Sin tu hermana nunca habrías recorrido ni la mitad de ese trayecto. Por mucho que ansiaras labrarte una vida por ti mismo fuera del ámbito familiar, era en casa en donde vivías, y sin Gwyn para protegerte dentro de aquellos muros, te habrías visto asfixiado, anulado, empujado a la locura. No hay recuerdos precoces, aunque el primero es a los cinco años con los dos desnudos en la bañera, tu madre lavando el pelo a Gwyn, el champú espumeando en blancas puntas y extrañas ondulaciones cuando tu hermana echa la cabeza atrás, riendo, y tú te la quedas mirando en extasiada admiración. Ya la querías más que a nadie en el mundo, y hasta que tuviste seis o siete años suponías que siempre vivirías con ella, que acabaríais siendo marido y mujer. No es preciso añadir que a veces os peleabais y os jugabais malas pasadas el uno al otro, pero no habitual-mente, ni la mitad de las veces que suelen hacerlo los hermanos.
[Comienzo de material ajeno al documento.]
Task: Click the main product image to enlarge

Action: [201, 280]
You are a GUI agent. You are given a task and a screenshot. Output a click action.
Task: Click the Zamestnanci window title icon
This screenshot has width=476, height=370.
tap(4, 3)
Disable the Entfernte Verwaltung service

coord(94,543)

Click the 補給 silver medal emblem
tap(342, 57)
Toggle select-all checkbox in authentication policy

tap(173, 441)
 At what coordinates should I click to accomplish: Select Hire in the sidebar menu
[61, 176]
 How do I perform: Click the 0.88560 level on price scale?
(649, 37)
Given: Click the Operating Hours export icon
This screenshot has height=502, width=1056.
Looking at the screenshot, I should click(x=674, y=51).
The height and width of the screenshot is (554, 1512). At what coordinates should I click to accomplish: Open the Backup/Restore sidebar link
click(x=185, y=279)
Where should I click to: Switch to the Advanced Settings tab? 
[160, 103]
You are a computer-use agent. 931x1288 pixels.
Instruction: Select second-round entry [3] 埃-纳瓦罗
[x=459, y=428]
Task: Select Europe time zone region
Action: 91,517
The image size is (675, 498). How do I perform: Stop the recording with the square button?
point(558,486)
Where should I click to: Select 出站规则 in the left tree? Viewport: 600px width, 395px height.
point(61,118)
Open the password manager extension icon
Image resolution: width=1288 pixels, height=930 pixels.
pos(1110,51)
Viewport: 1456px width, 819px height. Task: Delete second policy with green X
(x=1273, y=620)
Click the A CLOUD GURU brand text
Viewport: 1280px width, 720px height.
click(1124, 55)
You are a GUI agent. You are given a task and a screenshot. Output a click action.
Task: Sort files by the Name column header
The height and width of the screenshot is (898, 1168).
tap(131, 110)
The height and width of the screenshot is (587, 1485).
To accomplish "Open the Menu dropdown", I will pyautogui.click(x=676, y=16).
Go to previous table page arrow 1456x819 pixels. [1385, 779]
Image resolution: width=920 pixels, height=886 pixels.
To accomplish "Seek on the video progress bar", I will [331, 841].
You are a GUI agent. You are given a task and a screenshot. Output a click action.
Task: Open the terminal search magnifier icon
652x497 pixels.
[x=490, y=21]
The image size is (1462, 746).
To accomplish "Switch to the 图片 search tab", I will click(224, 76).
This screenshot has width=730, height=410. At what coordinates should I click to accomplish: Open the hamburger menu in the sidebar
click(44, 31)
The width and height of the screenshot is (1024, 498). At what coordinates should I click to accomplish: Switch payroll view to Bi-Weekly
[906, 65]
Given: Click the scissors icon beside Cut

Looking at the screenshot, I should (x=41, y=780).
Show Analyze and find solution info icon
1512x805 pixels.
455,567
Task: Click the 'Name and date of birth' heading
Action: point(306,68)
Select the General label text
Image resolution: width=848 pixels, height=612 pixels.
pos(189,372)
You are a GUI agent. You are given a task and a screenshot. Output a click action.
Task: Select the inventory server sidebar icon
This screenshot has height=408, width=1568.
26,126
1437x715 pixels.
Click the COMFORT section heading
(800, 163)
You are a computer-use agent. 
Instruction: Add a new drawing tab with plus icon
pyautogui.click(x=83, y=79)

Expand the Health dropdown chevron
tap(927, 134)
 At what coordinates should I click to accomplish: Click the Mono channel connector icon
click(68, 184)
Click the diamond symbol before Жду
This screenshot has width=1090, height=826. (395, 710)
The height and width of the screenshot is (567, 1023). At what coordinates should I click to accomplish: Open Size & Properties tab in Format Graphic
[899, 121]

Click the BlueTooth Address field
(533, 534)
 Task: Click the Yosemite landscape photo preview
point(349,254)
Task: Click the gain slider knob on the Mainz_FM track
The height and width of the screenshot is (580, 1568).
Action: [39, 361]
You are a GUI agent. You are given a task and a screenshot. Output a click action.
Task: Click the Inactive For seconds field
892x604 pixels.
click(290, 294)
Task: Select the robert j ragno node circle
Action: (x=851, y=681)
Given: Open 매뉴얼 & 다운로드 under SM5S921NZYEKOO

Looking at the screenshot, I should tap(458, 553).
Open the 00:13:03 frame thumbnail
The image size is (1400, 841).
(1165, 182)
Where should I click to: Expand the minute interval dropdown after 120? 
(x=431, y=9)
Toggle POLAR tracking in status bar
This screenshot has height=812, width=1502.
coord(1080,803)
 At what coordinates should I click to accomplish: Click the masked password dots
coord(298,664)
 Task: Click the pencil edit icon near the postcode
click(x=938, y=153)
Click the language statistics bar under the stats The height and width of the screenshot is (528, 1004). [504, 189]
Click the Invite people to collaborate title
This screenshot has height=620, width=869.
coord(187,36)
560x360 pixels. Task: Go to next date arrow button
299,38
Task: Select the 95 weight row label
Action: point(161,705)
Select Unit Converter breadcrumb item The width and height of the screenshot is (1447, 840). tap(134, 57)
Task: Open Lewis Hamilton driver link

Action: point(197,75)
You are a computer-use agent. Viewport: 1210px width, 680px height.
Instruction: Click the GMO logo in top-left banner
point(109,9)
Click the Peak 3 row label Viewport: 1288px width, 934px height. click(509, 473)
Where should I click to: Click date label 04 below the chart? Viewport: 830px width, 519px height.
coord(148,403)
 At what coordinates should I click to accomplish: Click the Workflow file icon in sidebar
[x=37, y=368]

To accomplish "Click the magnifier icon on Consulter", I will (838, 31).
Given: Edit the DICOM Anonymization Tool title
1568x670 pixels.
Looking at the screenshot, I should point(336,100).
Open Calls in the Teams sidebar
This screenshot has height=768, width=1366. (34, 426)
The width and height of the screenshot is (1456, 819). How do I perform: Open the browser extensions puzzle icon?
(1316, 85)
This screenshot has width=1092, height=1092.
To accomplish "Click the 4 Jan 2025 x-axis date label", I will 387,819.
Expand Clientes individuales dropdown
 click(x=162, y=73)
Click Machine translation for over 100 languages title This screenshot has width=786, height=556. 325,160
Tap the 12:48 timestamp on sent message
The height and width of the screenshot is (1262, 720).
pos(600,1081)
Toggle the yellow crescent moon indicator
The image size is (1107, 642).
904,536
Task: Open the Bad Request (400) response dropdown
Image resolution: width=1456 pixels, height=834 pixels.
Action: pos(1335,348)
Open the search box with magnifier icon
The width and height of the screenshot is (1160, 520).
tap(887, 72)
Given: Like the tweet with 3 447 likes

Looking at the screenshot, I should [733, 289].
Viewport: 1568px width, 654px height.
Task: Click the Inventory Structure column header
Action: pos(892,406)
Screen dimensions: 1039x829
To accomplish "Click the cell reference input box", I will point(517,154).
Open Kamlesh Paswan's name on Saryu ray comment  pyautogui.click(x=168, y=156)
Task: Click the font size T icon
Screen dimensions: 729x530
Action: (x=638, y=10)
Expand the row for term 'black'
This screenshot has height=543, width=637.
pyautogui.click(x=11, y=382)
Os parecíais tanto, los dos con el pelo negro y los ojos verdes, el cuerpo alargado y la boca pequeña, tan semejantes que podríais haber pasado por las versiones masculina y femenina de la misma persona, y entonces irrumpió el Andy de piel blanca, bucles rubios y rolliza constitución, v desde el principio os pareció un personaje cómico, un enano avispado con pañales húmedos que se había incorporado a la familia con el único objeto de entreteneros. Durante su primer año de vida, lo tratasteis como un juguete o un perrito de compañía, pero luego empezó a hablar, y resolvisteis de mala gana que debía de ser una criatura humana. Una persona de verdad, entonces, pero al contrario que tu hermana y tú, que tendíais a ser comedidos y educados, vuestro hermanito era un demonio de humor cambiante, unas veces bullicioso y otras mohíno, propenso a súbitos e incontrolables accesos de llanto y a largas rachas de bárbaras y enloquecidas carcajadas. No podía ser fácil para él —tratando de abrir brecha en el círculo interior, intentando ponerse a la altura de sus hermanos mayores—, pero el desfase se difuminaba a medida que crecía, las frustraciones disminuían poco a poco, y cerca del final el llorica se iba convirtiendo en un buen chaval; más que un poco chiflado a veces (Estoi nel lago), pero buen chico a pesar de todo.